— WHAT IS NEEDED —
Return the whole listing exactly as it stands.

— DATA EXTRACTS —
==============================
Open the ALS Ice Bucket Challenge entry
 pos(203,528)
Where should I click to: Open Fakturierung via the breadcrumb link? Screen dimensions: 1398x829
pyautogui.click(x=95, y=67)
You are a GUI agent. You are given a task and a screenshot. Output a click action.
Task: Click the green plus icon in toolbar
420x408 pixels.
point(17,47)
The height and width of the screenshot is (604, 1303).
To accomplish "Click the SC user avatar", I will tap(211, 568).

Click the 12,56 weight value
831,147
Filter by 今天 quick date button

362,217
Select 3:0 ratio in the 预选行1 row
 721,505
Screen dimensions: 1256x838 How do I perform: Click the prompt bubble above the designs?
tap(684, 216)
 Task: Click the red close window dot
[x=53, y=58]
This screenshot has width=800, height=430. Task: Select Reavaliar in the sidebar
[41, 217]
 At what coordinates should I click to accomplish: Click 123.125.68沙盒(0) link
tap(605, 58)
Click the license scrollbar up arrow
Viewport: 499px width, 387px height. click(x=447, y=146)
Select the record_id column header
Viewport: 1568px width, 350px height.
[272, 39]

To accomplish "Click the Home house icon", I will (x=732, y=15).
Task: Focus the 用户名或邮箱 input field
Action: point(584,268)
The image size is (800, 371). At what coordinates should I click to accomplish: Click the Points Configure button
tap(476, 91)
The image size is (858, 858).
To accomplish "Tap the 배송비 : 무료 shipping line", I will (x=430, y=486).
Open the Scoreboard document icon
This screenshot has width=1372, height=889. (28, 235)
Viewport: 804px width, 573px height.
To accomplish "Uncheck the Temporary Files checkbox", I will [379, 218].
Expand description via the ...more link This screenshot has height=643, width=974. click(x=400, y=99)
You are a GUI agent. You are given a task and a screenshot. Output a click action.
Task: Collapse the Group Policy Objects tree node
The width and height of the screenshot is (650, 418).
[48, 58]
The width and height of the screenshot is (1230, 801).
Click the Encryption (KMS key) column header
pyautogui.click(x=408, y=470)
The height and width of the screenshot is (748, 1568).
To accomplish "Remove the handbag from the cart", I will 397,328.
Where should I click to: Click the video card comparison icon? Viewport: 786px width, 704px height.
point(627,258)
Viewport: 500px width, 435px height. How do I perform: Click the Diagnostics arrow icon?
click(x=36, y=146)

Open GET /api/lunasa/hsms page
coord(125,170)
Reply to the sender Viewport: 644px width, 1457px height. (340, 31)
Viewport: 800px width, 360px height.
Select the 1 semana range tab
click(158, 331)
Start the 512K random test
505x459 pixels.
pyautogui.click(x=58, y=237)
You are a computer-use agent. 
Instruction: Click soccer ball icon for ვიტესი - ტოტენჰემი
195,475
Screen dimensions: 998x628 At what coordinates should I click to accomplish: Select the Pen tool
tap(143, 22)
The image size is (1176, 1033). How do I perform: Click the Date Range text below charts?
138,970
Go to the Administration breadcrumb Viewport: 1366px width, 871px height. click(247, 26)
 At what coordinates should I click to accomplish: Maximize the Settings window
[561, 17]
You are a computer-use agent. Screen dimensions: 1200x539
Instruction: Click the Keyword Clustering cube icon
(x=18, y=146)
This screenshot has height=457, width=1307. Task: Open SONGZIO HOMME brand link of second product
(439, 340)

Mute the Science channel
==============================
— EXERCISE RESPONSE —
Open the ALS Ice Bucket Challenge entry
 pos(203,528)
Where should I click to: Open Fakturierung via the breadcrumb link? Screen dimensions: 1398x829
pyautogui.click(x=95, y=67)
You are a GUI agent. You are given a task and a screenshot. Output a click action.
Task: Click the green plus icon in toolbar
420x408 pixels.
point(17,47)
The height and width of the screenshot is (604, 1303).
To accomplish "Click the SC user avatar", I will tap(211, 568).

Click the 12,56 weight value
831,147
Filter by 今天 quick date button

362,217
Select 3:0 ratio in the 预选行1 row
 721,505
Screen dimensions: 1256x838 How do I perform: Click the prompt bubble above the designs?
tap(684, 216)
 Task: Click the red close window dot
[x=53, y=58]
This screenshot has width=800, height=430. Task: Select Reavaliar in the sidebar
[41, 217]
 At what coordinates should I click to accomplish: Click 123.125.68沙盒(0) link
tap(605, 58)
Click the license scrollbar up arrow
Viewport: 499px width, 387px height. click(x=447, y=146)
Select the record_id column header
Viewport: 1568px width, 350px height.
[272, 39]

To accomplish "Click the Home house icon", I will (x=732, y=15).
Task: Focus the 用户名或邮箱 input field
Action: point(584,268)
The image size is (800, 371). At what coordinates should I click to accomplish: Click the Points Configure button
tap(476, 91)
The image size is (858, 858).
To accomplish "Tap the 배송비 : 무료 shipping line", I will (x=430, y=486).
Open the Scoreboard document icon
This screenshot has width=1372, height=889. (28, 235)
Viewport: 804px width, 573px height.
To accomplish "Uncheck the Temporary Files checkbox", I will [379, 218].
Expand description via the ...more link This screenshot has height=643, width=974. click(x=400, y=99)
You are a GUI agent. You are given a task and a screenshot. Output a click action.
Task: Collapse the Group Policy Objects tree node
The width and height of the screenshot is (650, 418).
[48, 58]
The width and height of the screenshot is (1230, 801).
Click the Encryption (KMS key) column header
pyautogui.click(x=408, y=470)
The height and width of the screenshot is (748, 1568).
To accomplish "Remove the handbag from the cart", I will 397,328.
Where should I click to: Click the video card comparison icon? Viewport: 786px width, 704px height.
point(627,258)
Viewport: 500px width, 435px height. How do I perform: Click the Diagnostics arrow icon?
click(x=36, y=146)

Open GET /api/lunasa/hsms page
coord(125,170)
Reply to the sender Viewport: 644px width, 1457px height. (340, 31)
Viewport: 800px width, 360px height.
Select the 1 semana range tab
click(158, 331)
Start the 512K random test
505x459 pixels.
pyautogui.click(x=58, y=237)
You are a computer-use agent. 
Instruction: Click soccer ball icon for ვიტესი - ტოტენჰემი
195,475
Screen dimensions: 998x628 At what coordinates should I click to accomplish: Select the Pen tool
tap(143, 22)
The image size is (1176, 1033). How do I perform: Click the Date Range text below charts?
138,970
Go to the Administration breadcrumb Viewport: 1366px width, 871px height. click(247, 26)
 At what coordinates should I click to accomplish: Maximize the Settings window
[561, 17]
You are a computer-use agent. Screen dimensions: 1200x539
Instruction: Click the Keyword Clustering cube icon
(x=18, y=146)
This screenshot has height=457, width=1307. Task: Open SONGZIO HOMME brand link of second product
(439, 340)

Mute the Science channel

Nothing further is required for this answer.